Em São Paulo, 100 mil se concentraram na Avenida Paulista, segundo estimativa da Polícia Militar. Trata-se dos maiores públicos registrados nas duas capitais desde o início das manifestações pela redução da tarifa de ônibus no País, há duas semanas.

A pauta de reivindicações passa por melhorias na saúde, educação e transporte. Além disso, apresentam críticas contra a corrupção e um novo grito de guerra praticamente comum: "Sem partido". Militantes de legendas que levavam bandeiras à concentração para a passeata no Rio, por exemplo, foram recebidos com vaias e palavras de ordem.

"O povo, unido, não precisa de partido", gritaram os manifestantes apartidários para um grupo que levava bandeiras do PSTU, PCB e PCdoB e descia a Rua Uruguaiana na direção à Avenida Presidente Vargas. "Sem partido", repetiam os manifestantes contrários à partidarização. "Sem fascismo",

Violência no Rio - Embora a manifestação de São Paulo tenha ocorrido de forma ordeira, houve confrontos com a PM e vandalismo em várias cidades, principalmente em Brasília.

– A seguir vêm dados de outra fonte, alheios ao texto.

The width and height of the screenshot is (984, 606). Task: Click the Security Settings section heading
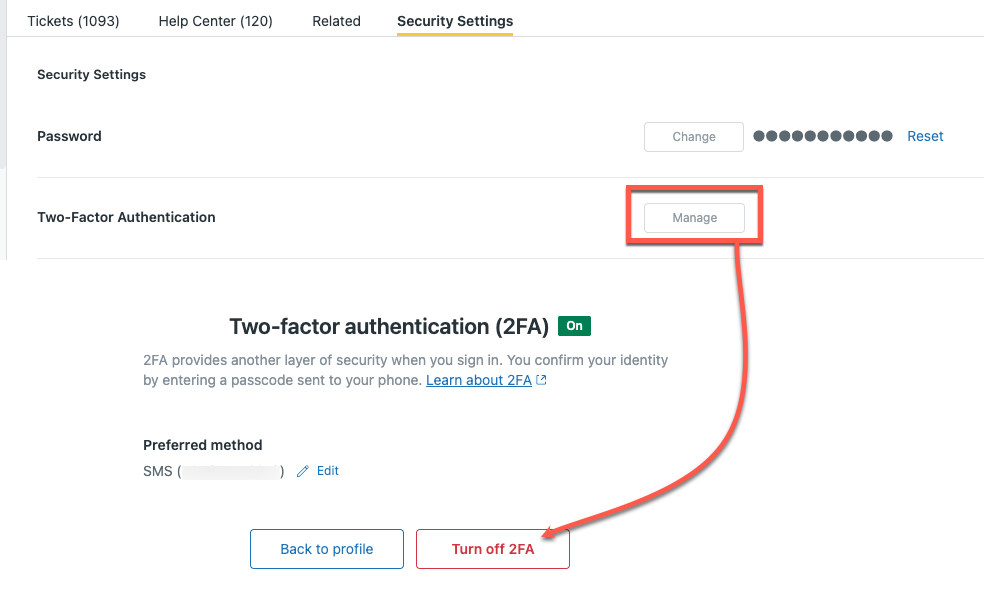click(91, 74)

No Rio, onde ao menos 300 mil pessoas foram às ruas, um carro do SBT foi incendiado por um grupo de manifestantes na região central. Segundo a emissora, um jornalista ficou ferido.

A manifestação, que começou de forma pacífica, ficou tensa no início da noite na região da prefeitura. Morteiros juninos foram disparados pelos manifestantes e, em resposta, a polícia disparou bombas de efeito moral. Muitos se feriram no local.

As empresas ao redor da Prefeitura do Rio, como Petrobras e Correios, liberaram os funcionários mais cedo. As agências de bancos da região foram fechadas para o público, protegidas também com tapumes.

O secretário-executivo da Secretaria de Relações Institucionais, Diogo de Sant'ana, recebeu, nesta quinta-feira, 20, representantes das manifestações uma lista de reivindicações endereçadas à presidente Dilma Rousseff e pedido de audiência no Palácio do Planalto.

Segundo nota da pasta, os vários grupos têm oito pontos em comum: pedem políticas públicas e investimentos nas áreas da saúde, da educação e do transporte público, queixam-se de descaso diante dos indicadores crescentes de violência e falta de transparência do governo nos investimentos de dinheiro público nas obras da Copa do Mundo. Os representantes que entregaram o documento, os advogados Francisco Ribeiro de Paiva e Kayo Miranda Leite, dizem que, embora haja divergência entre os movimentos, essas pautas são comuns a todos.

O secretário Diogo de Sant'ana afirmou que o governo "está aberto ao diálogo e aguardará o contato dos manifestantes", diz a nota.